• TAREAS:
[a] ¿Puedes devolver, copiado al pie de la letra, el pasaje del fragmento sobre la historia del racismo que va desde "Y G. W. Hegel" hasta "de los misioneros.", ambos incluidos?
[b] ¿Podrías retomar el fragmento sobre la historia del racismo y seguir escribiéndolo a partir de su última oración?

Pero, lejos de abandonar la idea de la desigualdad racial, el botánico suizo Carl Linneo, en su tratado Systema Naturae (1758), lanzó la lógica racionalizadora del racismo doctrinario. En efecto, basándose en relatos de viajeros, clasificó a los seres humanos en cuatro grupos, atribuyendo a cada uno una psiquis propia. De modo que, el homo americanus (indio) es obstinado, alegre, vago y sujeto a costumbres; el homo asiáticus (chino) es, en cambio, melancólico, avaro y fastuoso y se rige por la opinión; el homo afer (negro) es perezoso, de costumbres disolutas, y se rige por lo arbitrario; y, por supuesto, el homo europaeus (blanco) es fino, ligero, ingenioso y se rige por leyes. Genial clasificación de escritorio, de un hombre que no viajó por el mundo ni conocía a los pueblos que osó clasificar.

El guante fue recogido por los intelectuales de la época. Enseguida, el Conde de Bufón (1774) postuló una visión mítico-naturalista de las diferencias fenotípicas del ser humano. Para él, el color original del ser humano era blanco, pero fue degenerando en contacto con el trópico. Eso explica el color negro. Y aplica por primera vez a esos grupos humanos la palabra raza.

Una serie de seguidores de Linneo y Bufón fueron enriqueciendo estos conceptos. Cornelius de Pauw agregaba (1774) que en la zona del ecuador el ser humano se negrea y embrutece. Kamper (1781), por su parte, aportaba una descripción de los rasgos faciales típicos de cada país, llegando a la conclusión de que los rasgos del negro son simiescos. Para 1810, la teoría racista había logrado total respetabilidad, al punto de que se incorporaba como una especialidad científica en la Universidad de Göttingen, donde el profesor alemán Barthold Niebuhr expuso que raza es uno de los elementos más importantes de la historia.

Cuando se celebró el Congreso de Viena (1815), en el cual los europeos se repartieron África mediante un tratado, la consolidación definitiva del racismo real estaba en pleno apogeo. Thomas Arnold (1840), profesor de la Universidad de Oxford, Inglaterra, planteaba que el progreso humano es el resultado del impulso recibido por una sucesión de razas creativas. En 1844, Benjamín Disraeli publicó Tancred. Ahora, la raza lo es todo, explica todo.

Y G. W. Hegel afirmaba, en 1830, que el negro representa al hombre natural en su condición salvaje. No hay nada remotamente humano en el carácter del negro. Y todo lo anterior lo decía, no por experiencia propia, sino sobre la base de los reportes de los misioneros.

(Registros contenidos en un conjunto de datos)
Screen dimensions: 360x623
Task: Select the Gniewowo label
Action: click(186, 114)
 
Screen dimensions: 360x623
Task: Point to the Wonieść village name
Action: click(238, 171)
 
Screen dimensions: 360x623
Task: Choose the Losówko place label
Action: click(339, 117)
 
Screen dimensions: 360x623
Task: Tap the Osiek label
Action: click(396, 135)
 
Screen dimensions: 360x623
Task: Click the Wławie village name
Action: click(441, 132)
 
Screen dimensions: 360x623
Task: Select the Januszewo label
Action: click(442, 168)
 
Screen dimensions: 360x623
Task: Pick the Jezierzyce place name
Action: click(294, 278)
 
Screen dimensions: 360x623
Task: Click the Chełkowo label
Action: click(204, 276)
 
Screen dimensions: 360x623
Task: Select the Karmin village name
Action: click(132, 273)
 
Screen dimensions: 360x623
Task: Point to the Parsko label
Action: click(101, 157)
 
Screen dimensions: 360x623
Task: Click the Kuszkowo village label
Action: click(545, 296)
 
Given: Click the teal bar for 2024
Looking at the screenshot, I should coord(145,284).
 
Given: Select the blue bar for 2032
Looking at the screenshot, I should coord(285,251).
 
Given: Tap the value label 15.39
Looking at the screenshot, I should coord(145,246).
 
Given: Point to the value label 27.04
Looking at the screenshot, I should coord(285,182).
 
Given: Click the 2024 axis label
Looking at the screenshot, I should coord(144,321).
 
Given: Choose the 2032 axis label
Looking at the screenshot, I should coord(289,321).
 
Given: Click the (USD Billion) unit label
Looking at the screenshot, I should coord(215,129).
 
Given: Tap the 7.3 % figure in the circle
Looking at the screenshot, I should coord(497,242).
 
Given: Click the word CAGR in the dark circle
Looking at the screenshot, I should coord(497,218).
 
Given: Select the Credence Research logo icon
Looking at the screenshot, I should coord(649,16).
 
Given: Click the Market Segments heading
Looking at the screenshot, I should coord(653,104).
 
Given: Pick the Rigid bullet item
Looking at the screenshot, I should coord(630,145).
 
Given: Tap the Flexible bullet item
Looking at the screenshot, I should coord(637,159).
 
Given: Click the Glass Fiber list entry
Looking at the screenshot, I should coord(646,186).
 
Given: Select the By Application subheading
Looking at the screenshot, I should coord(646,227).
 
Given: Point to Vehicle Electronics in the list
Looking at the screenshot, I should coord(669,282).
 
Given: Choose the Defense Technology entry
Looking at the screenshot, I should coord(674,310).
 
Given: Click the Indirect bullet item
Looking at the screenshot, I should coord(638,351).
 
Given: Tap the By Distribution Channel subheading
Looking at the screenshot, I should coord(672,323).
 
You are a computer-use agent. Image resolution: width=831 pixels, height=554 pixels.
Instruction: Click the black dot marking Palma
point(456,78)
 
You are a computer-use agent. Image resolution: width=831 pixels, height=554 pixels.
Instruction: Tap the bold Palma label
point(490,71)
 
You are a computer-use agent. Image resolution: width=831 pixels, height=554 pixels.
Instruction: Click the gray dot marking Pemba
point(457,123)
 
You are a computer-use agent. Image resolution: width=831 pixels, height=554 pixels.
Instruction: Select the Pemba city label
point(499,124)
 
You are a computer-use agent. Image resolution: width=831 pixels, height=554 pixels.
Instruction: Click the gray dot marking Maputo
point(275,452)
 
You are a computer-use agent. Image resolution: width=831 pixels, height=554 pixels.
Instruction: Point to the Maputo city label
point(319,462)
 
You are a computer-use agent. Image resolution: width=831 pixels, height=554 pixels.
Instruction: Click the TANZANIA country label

• RESULTADOS POR TAREA:
[a]
Y G. W. Hegel afirmaba, en 1830, que el negro representa al hombre natural en su condición salvaje. No hay nada remotamente humano en el carácter del negro. Y todo lo anterior lo decía, no por experiencia propia, sino sobre la base de los reportes de los misioneros.

[b]
Se fueron consolidando en el pensamiento europeo dos tesis sobre la dinámica histórica: la de Marx y Engels (1848, 1867), muy influidos por la dialéctica de Hegel, que explica el progreso humano a partir de la lucha de clases, y la de Arthur Conde de Gobineau, quien, en su Ensayo sobre la desigualdad de las razas humanas (1853), propuso la tesis de la lucha inevitable entre las razas y establecía además la idea de subrazas —ejemplo: raza blanca; subrazas: arios, alpinos (mongolodes) y mediterráneos (de origen africano)—. Esa lucha es la base el progreso humano y la mezcla de razas, definitivamente, es lo que impulsa la decadencia. En Gobineau, clase y raza, se confunden.

No faltaron las visiones románticas según el cual el hombre blanco tenía la responsabilidad de civilizar a los demás, tarea que tenía que llevar como una pesada carga sobre sus espaldas. Sin embargo, la idea siguió evolucionando hasta llegar a su clímax cuando Houston Chamberlain, en sus Fundamentos del siglo xix (1899), lanzó la idea de que, en realidad, toda la raza aria, que es la cúspide de la evolución humana, está concentrada en Alemania y se llama teutón. Ahora, raza y nación se confunden.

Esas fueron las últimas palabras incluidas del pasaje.